Par Bilal Ndiaye
Près de deux ans après son élection, le président Bassirou Diomaye Faye et son Premier ministre Ousmane Sonko affrontent une réalité économique bien plus rude que prévu. Entre un héritage budgétaire alourdi, un « mur de la dette » qui se dresse en mars 2026 et des indicateurs sociaux toujours tendus, le pouvoir joue sa crédibilité.
Un héritage financier sous tension
Dès son arrivée, le nouveau régime a ordonné un audit de la dette. Le verdict est sans appel : le taux d’endettement a été revu à la hausse, atteignant officiellement 118 % du PIB fin 2024, contre 73,6 % annoncés auparavant. Conséquence, le programme avec le FMI (1,8 milliard de dollars) a été suspendu et l’accès aux financements concessionnels s’est tari.
L’année 2026 s’annonce comme un test décisif. Le Sénégal doit rembourser 333,3 millions d’euros (environ 219 milliards FCFA) le 13 mars 2026 au titre des eurobonds 2018, soit un besoin total de plus de 480 millions de dollars. Face à des taux d’emprunt qui grimpent, le gouvernement explore un « reprofilage » de la dette pour allonger les maturités sans décote.
Un plan de redressement sous contraintes
Pour dégager des marges, l’exécutif a lancé un Plan de redressement économique et social (PRES) fondé sur les « 3R » (Reprofilage, Réforme, Réinvestissement). L’objectif : collecter 760 milliards FCFA de recettes nouvelles en 2026 en élargissant l’assiette fiscale (jeux, mobile money, concessions minières). Le déficit budgétaire, de 12,8 % du PIB en 2024, doit ainsi tomber à 5,37 % en 2026.
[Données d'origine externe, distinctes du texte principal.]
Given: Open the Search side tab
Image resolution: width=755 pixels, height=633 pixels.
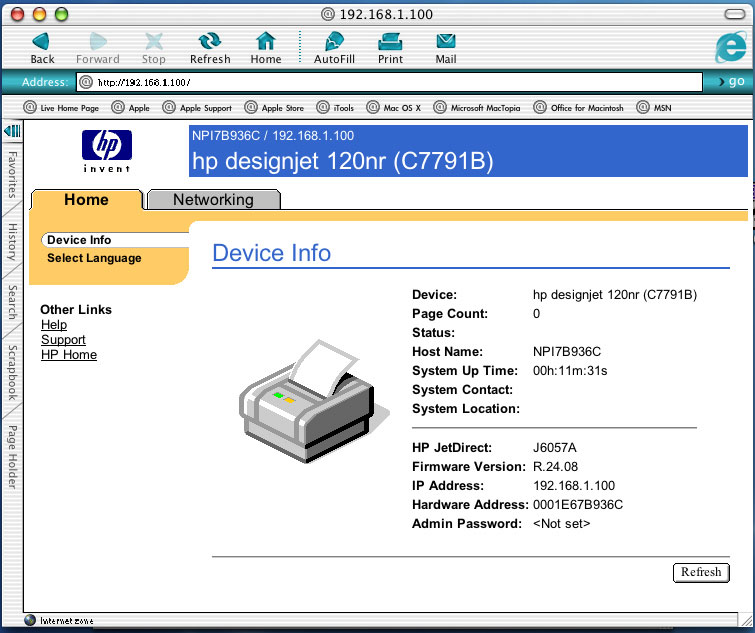Looking at the screenshot, I should coord(12,302).
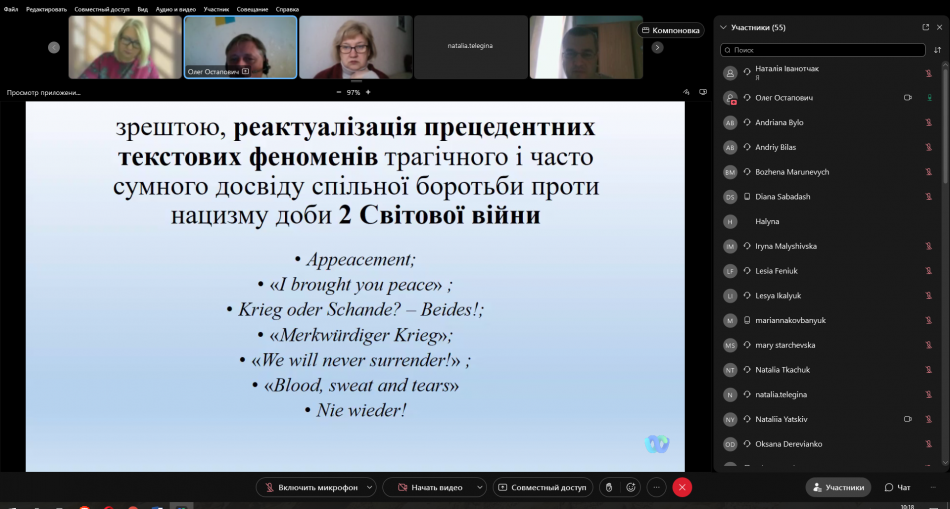Open the Совещание menu

(252, 9)
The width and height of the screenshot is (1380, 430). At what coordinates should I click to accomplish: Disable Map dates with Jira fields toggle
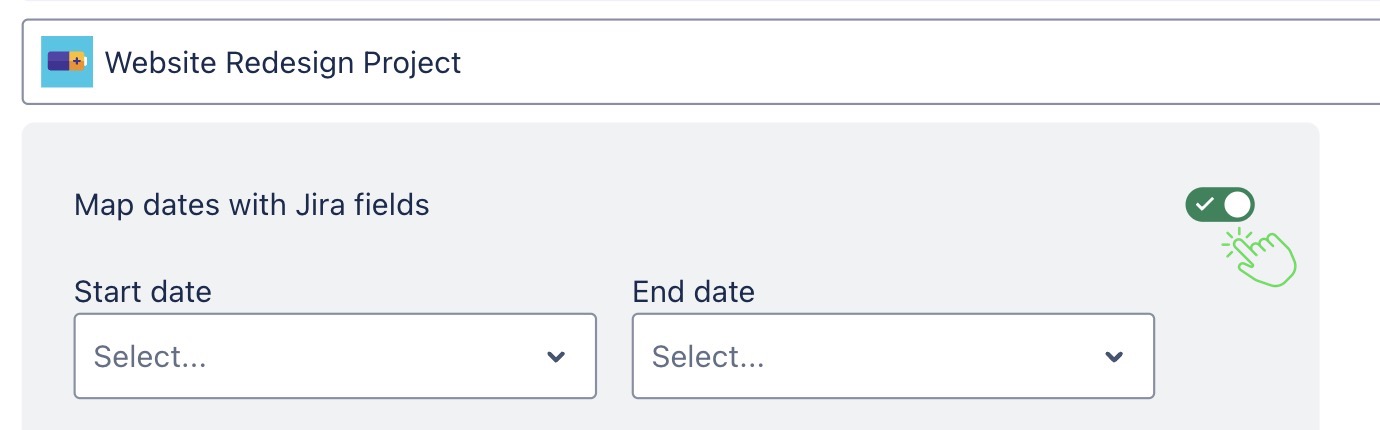pyautogui.click(x=1220, y=205)
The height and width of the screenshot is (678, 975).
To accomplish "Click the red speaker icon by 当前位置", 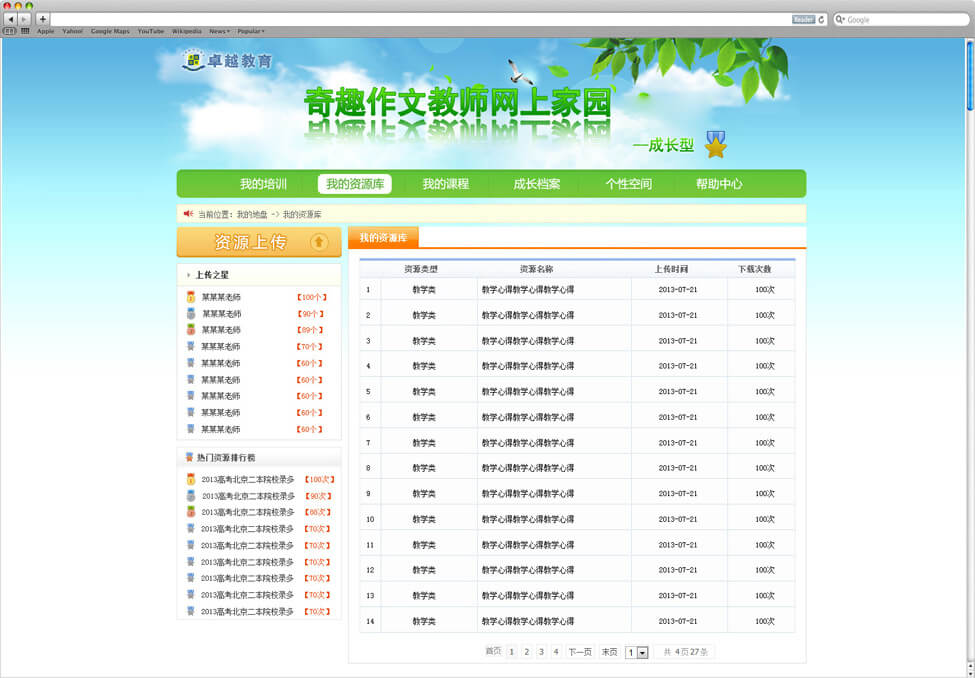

Des performances commerciales historiques
Paradoxalement, le commerce extérieur flambe. En décembre 2025, les exportations ont bondi de 155 % pour atteindre 825,3 milliards FCFA, portées par l’or non monétaire (206,8 milliards) et les premières ventes de pétrole brut (106,3 milliards). La balance commerciale est devenue excédentaire de 281 milliards FCFA en décembre, une première depuis longtemps.
Le social, angle mort ?
Malgré ces chiffres macroéconomiques encourageants, le quotidien des Sénégalais reste difficile. Le chômage officiel s’établit à 19,2 % de la population active (3e trim. 2025). L’opposition dénonce un régime « déconnecté », pointant la cherté de la vie et la détresse des éleveurs et pêcheurs. La mort d’un étudiant en février 2026 à l’UCAD a également ravivé les tensions sécuritaires.
À l’approche de l’échéance du 13 mars, le pouvoir joue son va-tout : prouver aux marchés sa solvabilité tout en maintenant la cohésion sociale. Un exercice d’équilibriste qui déterminera l’avenir du « projet Diomaye ».